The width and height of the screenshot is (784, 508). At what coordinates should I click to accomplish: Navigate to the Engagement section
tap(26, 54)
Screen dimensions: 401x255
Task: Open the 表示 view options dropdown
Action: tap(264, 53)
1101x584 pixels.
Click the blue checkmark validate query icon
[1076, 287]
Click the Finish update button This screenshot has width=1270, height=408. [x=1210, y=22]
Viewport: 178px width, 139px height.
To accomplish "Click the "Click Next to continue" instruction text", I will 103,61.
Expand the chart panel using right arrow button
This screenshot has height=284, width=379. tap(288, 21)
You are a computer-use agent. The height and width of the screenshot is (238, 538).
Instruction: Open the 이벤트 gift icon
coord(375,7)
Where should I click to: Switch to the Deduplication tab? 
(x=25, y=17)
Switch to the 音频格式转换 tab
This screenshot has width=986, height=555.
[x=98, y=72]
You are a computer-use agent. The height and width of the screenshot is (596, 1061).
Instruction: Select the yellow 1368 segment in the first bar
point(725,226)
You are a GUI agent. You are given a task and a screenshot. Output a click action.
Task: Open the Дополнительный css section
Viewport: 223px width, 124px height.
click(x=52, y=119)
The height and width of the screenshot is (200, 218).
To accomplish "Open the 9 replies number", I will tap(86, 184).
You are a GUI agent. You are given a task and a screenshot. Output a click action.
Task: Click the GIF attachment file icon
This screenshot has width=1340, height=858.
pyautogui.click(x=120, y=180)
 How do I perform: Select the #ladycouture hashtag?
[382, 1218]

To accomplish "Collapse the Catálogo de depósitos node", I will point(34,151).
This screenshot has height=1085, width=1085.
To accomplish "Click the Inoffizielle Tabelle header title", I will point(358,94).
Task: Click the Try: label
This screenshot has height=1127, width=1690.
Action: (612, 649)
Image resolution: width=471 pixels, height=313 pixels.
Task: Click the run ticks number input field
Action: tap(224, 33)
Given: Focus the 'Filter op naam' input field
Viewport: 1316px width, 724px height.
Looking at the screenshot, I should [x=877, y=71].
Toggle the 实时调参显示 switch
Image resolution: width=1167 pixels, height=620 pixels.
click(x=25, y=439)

What you have to do. The data above should be copied exactly, with no line omitted.

Solution to the exercise.
The width and height of the screenshot is (784, 508). At what coordinates should I click to accomplish: Navigate to the Engagement section
tap(26, 54)
Screen dimensions: 401x255
Task: Open the 表示 view options dropdown
Action: tap(264, 53)
1101x584 pixels.
Click the blue checkmark validate query icon
[1076, 287]
Click the Finish update button This screenshot has width=1270, height=408. [x=1210, y=22]
Viewport: 178px width, 139px height.
To accomplish "Click the "Click Next to continue" instruction text", I will 103,61.
Expand the chart panel using right arrow button
This screenshot has height=284, width=379. tap(288, 21)
You are a computer-use agent. The height and width of the screenshot is (238, 538).
Instruction: Open the 이벤트 gift icon
coord(375,7)
Where should I click to: Switch to the Deduplication tab? 
(x=25, y=17)
Switch to the 音频格式转换 tab
This screenshot has width=986, height=555.
[x=98, y=72]
You are a computer-use agent. The height and width of the screenshot is (596, 1061).
Instruction: Select the yellow 1368 segment in the first bar
point(725,226)
You are a GUI agent. You are given a task and a screenshot. Output a click action.
Task: Open the Дополнительный css section
Viewport: 223px width, 124px height.
click(x=52, y=119)
The height and width of the screenshot is (200, 218).
To accomplish "Open the 9 replies number", I will tap(86, 184).
You are a GUI agent. You are given a task and a screenshot. Output a click action.
Task: Click the GIF attachment file icon
This screenshot has width=1340, height=858.
pyautogui.click(x=120, y=180)
 How do I perform: Select the #ladycouture hashtag?
[382, 1218]

To accomplish "Collapse the Catálogo de depósitos node", I will point(34,151).
This screenshot has height=1085, width=1085.
To accomplish "Click the Inoffizielle Tabelle header title", I will point(358,94).
Task: Click the Try: label
This screenshot has height=1127, width=1690.
Action: (612, 649)
Image resolution: width=471 pixels, height=313 pixels.
Task: Click the run ticks number input field
Action: tap(224, 33)
Given: Focus the 'Filter op naam' input field
Viewport: 1316px width, 724px height.
Looking at the screenshot, I should [x=877, y=71].
Toggle the 实时调参显示 switch
Image resolution: width=1167 pixels, height=620 pixels.
click(x=25, y=439)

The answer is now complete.